- _SET TASK A_
Could you write out the Madison Parish passage below in full, word for word?

Madison Parish (French: Paroisse de Madison) is a parish located on the northeastern border of the U.S. state of Louisiana, in the delta lowlands along the Mississippi River. As of the 2020 census, the population was 10,017. Its parish seat is Tallulah. The parish was formed in 1839.

With a history of cotton plantations and pecan farms, the parish economy continues to be primarily agricultural. It has a majority African-American population. For years a ferry connected Delta, Louisiana (and traffic from the parish) to Vicksburg, Mississippi. The Vicksburg Bridge now carries U.S. Route 80 and Interstate 20 across the river into Madison Parish.

History

Prehistory

Madison Parish was the home to many succeeding Native American groups in the thousands of years before European settlement. Peoples of the Marksville culture, Troyville culture, Coles Creek culture and Plaquemine culture built villages and earthwork mound complexes throughout the area. Notable examples include the Fitzhugh Mounds and the Raffman site.

- _SET TASK B_
Can you pull out every line of the listing that follows, word for word, leaving out the pictures?

- _GIVEN INFORMATION_

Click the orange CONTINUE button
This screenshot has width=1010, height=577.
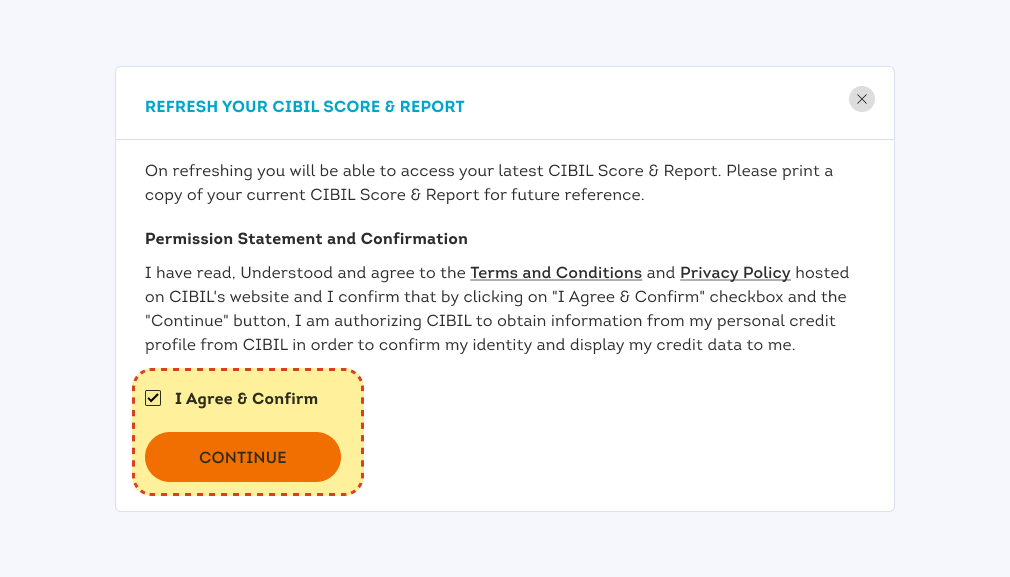tap(243, 457)
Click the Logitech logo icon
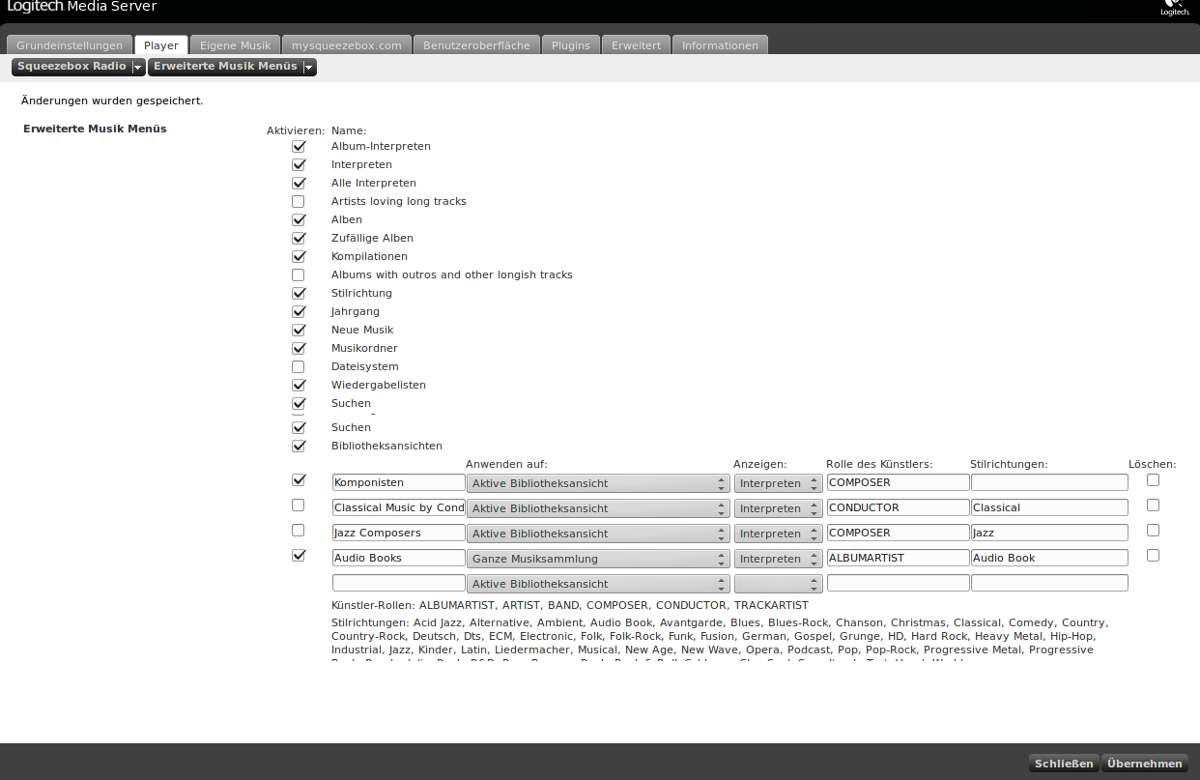Viewport: 1200px width, 780px height. tap(1174, 8)
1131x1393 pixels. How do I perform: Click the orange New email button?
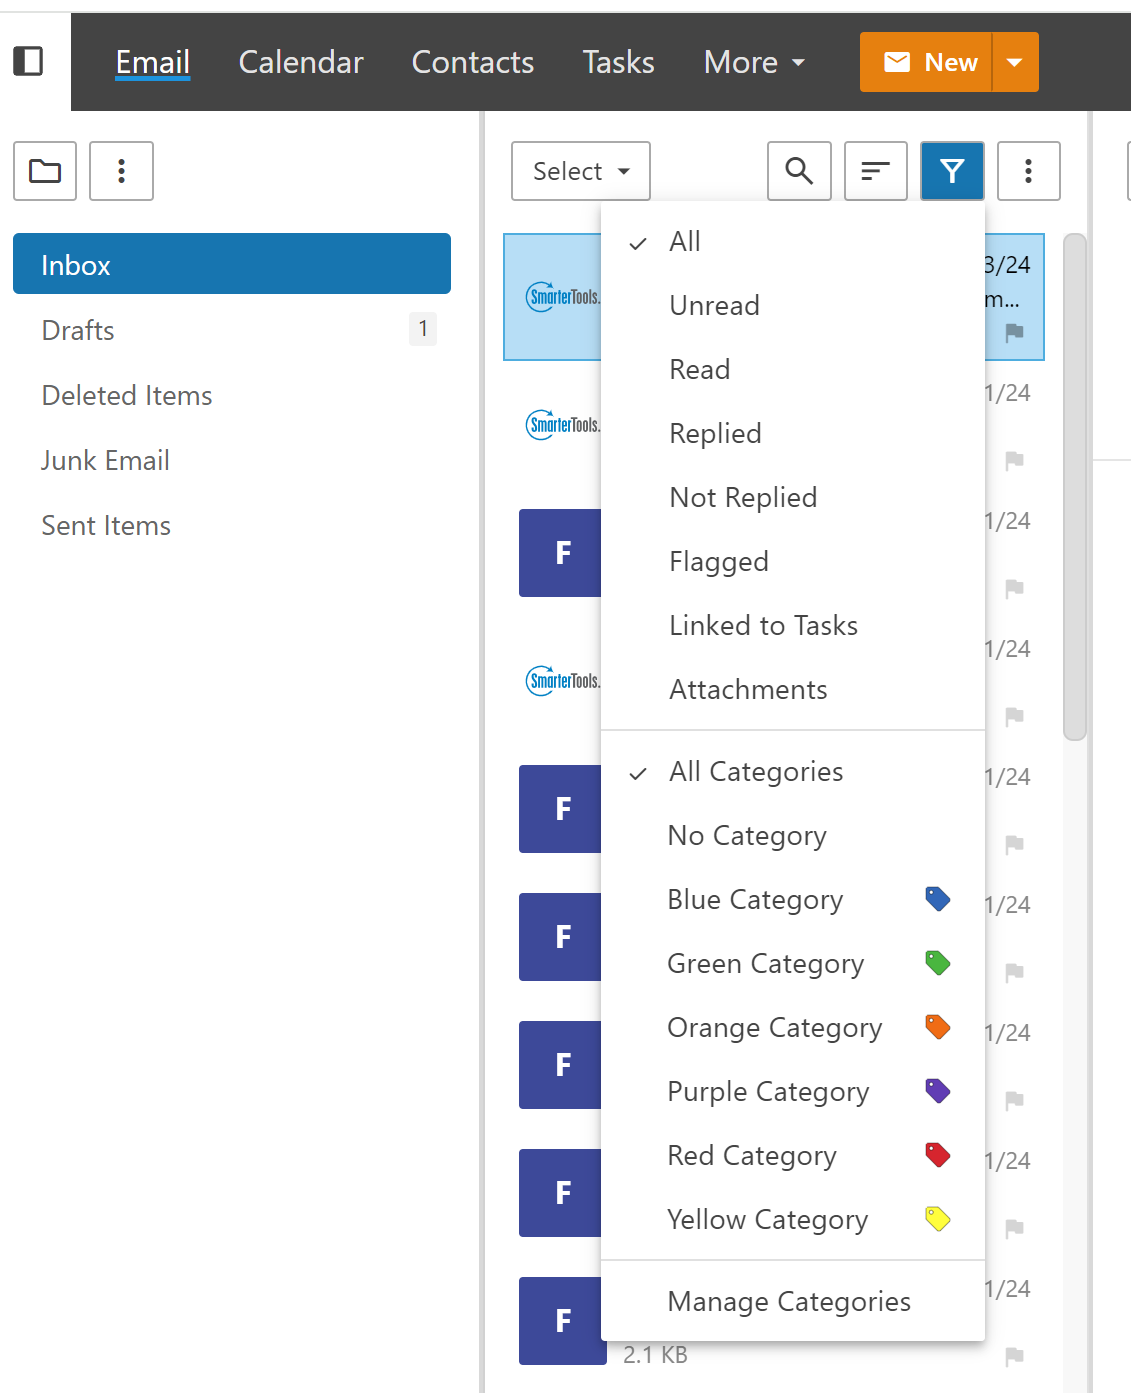(x=927, y=62)
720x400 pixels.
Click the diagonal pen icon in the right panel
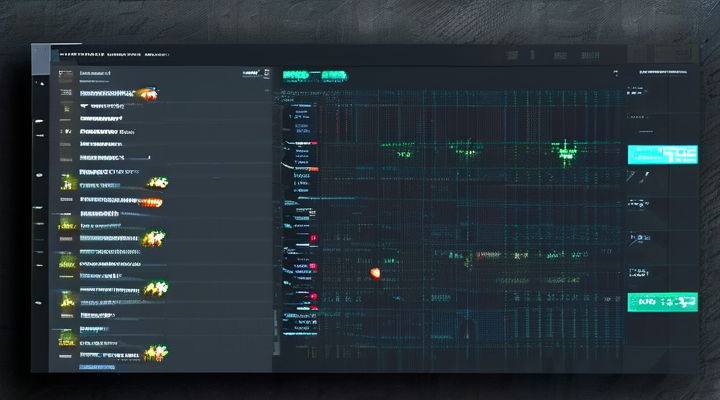[x=633, y=176]
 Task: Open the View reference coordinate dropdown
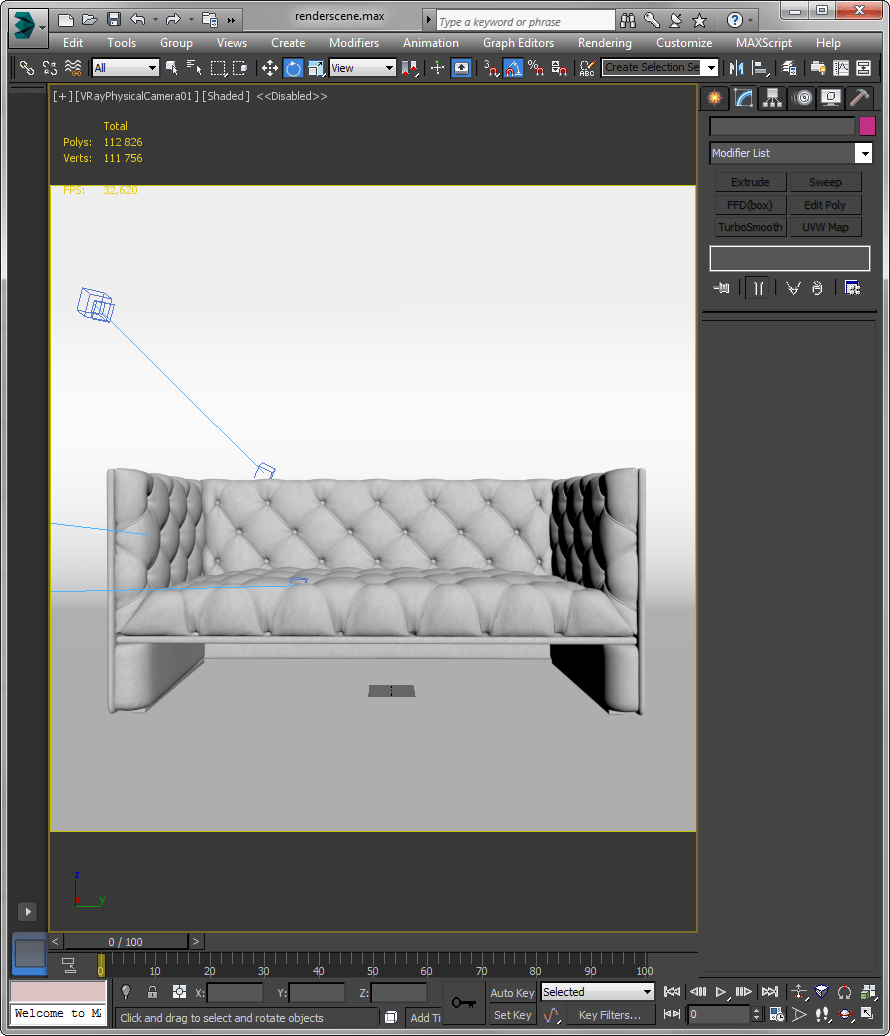[x=362, y=68]
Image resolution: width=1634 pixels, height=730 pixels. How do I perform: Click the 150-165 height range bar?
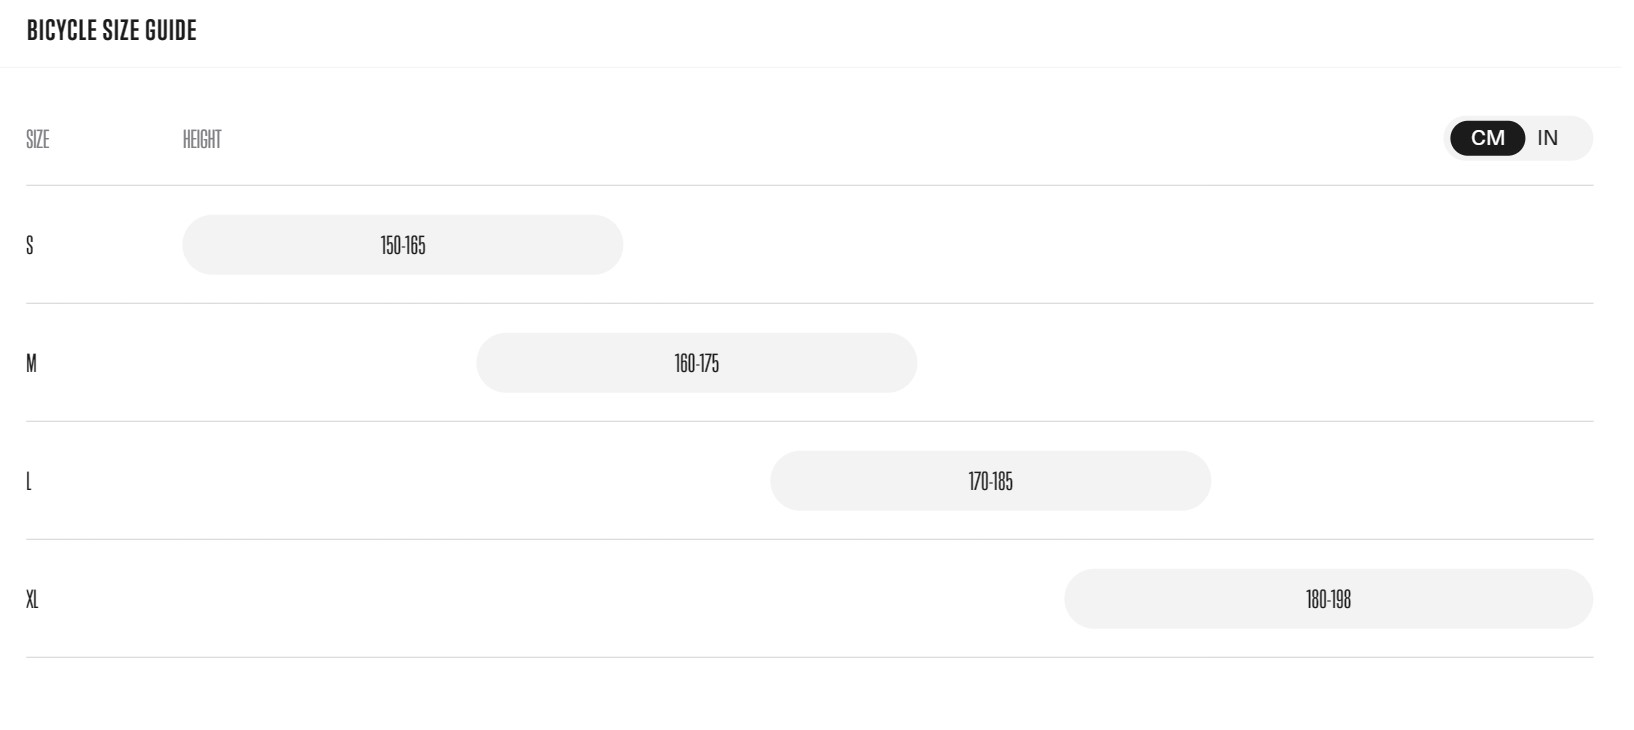(x=402, y=245)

- _RIGHT ANSWER A_
Madison Parish (French: Paroisse de Madison) is a parish located on the northeastern border of the U.S. state of Louisiana, in the delta lowlands along the Mississippi River. As of the 2020 census, the population was 10,017. Its parish seat is Tallulah. The parish was formed in 1839.

With a history of cotton plantations and pecan farms, the parish economy continues to be primarily agricultural. It has a majority African-American population. For years a ferry connected Delta, Louisiana (and traffic from the parish) to Vicksburg, Mississippi. The Vicksburg Bridge now carries U.S. Route 80 and Interstate 20 across the river into Madison Parish.

History

Prehistory

Madison Parish was the home to many succeeding Native American groups in the thousands of years before European settlement. Peoples of the Marksville culture, Troyville culture, Coles Creek culture and Plaquemine culture built villages and earthwork mound complexes throughout the area. Notable examples include the Fitzhugh Mounds and the Raffman site.

- _RIGHT ANSWER B_
Click the orange CONTINUE button
This screenshot has width=1010, height=577.
tap(243, 457)
Click the Logitech logo icon
Viewport: 1200px width, 780px height. tap(1174, 8)
1131x1393 pixels. How do I perform: Click the orange New email button?
(x=927, y=62)
720x400 pixels.
Click the diagonal pen icon in the right panel
[x=633, y=176]
 Task: Open the View reference coordinate dropdown
[x=362, y=68]
Image resolution: width=1634 pixels, height=730 pixels. How do I perform: Click the 150-165 height range bar?
(x=402, y=245)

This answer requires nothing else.